Und dann nahm das Unheil seinen Lauf. Irgendeiner der Veranstalter hatte die wahnwitzige Idee gehabt, die Reihenfolge Dessert und Käse umzudrehen. Quasi als Pause für den Gaumen bekamen wir jetzt erst das Dessert und dazu zwei restsüße Weine. Die 1971 Forster Ungeheuer Auslese von Bürklin-Wolf war ein Totalausfall. Die 1971 Forster Kirchenstück Auslese des gleichen erzeugers war eine schon eher halbtrocken wirkende, sehr harmonische, elegante Auslese mit feiner Restsüße 90/100. Die eigentliche Katastrophe aber war das Dessert, eine sogenannte Torta della Nonna. Die erinnerte aber eher an billige Industrieprodukte und enthielt irgendwelche Stoffe, die den Gaumen total lahmlegten. Ich vermute, dass neben reichlich Orangeat vor allem viel Ingwer drin war, was alle nachfolgenden Weine sehr bitter erscheinen ließ. Schade um 1995 Pichon Comtesse, um 1998 und 1999 Ornellaia, um 1999 Valandraud, die beiden Weltklasse-Dominus aus 1991 und 1994 und auch um einen später als Ersatz für den korkigen 1996 Dominus eingefügten 2001 Solaia. Meine ausführlichen Notizen, in denen immer wieder das Wort bitter vorkommt, lasse ich hier weg. Das war wie ein großartiges Feuerwerk bei Wolkenbruch und Nebel. Man hört es krachen, ahnt, was da abgeht, bekommt aber nichts mit. Jammerschade um diese großartigen Weine, von denen es natürlich keiner unter die erste sieben des Abends schaffte.

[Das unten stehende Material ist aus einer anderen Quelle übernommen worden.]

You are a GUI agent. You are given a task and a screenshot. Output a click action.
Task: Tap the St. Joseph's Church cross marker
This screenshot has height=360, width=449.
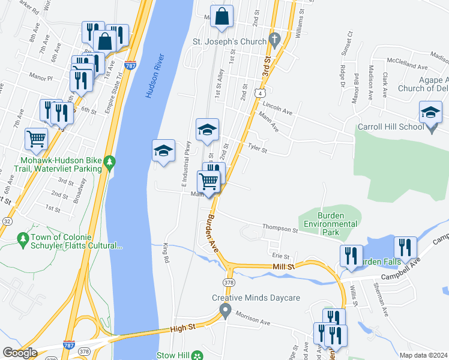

Wesentlich weinfreundlicher wurde bei einer anderen Best Bottle im Oktober im Restaurant Schorn gekocht. Standing Ovations bekam Marcel Schiefer für seine großartige Küche, mit der er längst aus Franz Josef Schorns Schatten herausgetreten ist. Franz Josef Schorn, der jetzt bei seiner Lebensgefährtin im Marlie den Ober-Grillmaxen macht und "The best Steak in Town" anbietet, hatte sich für diesen Abend extra frei genommen und betreute uns als perfekter Sommelier. Von weit her angereist kamen einige der Teilnehmer. Michael war aus Perth in Westaustralien angereist, der Bernd erst am Morgen aus Boston gelandet, der Gerd hatte in Paris die letzte Tankstelle mit Treibstoff gefunden und noch rechtzeitig zu uns gestoßen, der Helmut kam aus München und der Uwe hatte die Weltreise aus Bochum angetreten.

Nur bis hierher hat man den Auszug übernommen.